- Written task
Output everything from the line containing "Expand Game Details chevron" down to the line containing "point(698,285)", reproducing each line exactly as it appears in the entries.

- Data records
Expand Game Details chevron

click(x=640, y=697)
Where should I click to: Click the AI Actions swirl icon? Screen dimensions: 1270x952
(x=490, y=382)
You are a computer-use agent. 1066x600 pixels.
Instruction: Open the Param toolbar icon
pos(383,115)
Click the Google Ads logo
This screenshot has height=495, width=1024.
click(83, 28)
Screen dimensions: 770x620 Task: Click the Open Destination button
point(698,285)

==

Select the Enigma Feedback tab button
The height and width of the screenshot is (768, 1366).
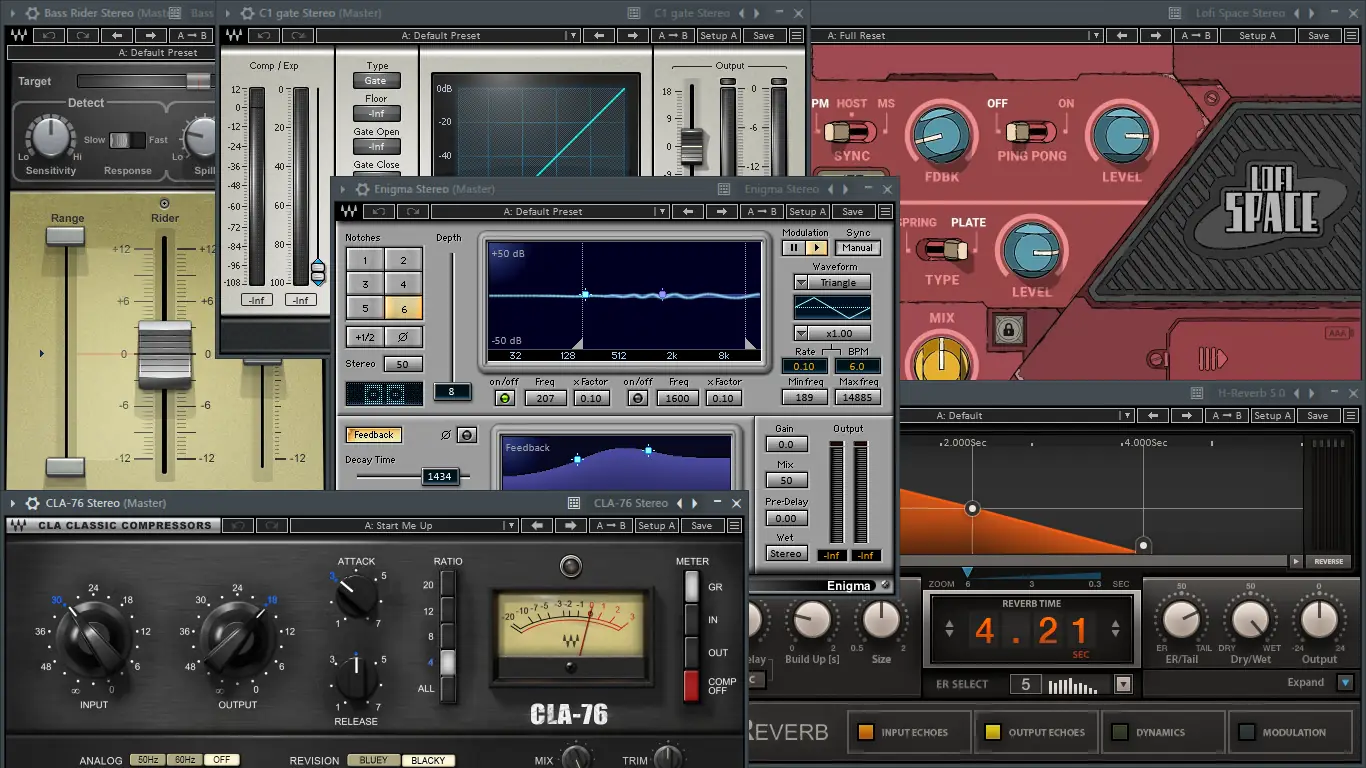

- Solved exercise
Expand Game Details chevron

click(x=640, y=697)
Where should I click to: Click the AI Actions swirl icon? Screen dimensions: 1270x952
(x=490, y=382)
You are a computer-use agent. 1066x600 pixels.
Instruction: Open the Param toolbar icon
pos(383,115)
Click the Google Ads logo
This screenshot has height=495, width=1024.
click(83, 28)
Screen dimensions: 770x620 Task: Click the Open Destination button
point(698,285)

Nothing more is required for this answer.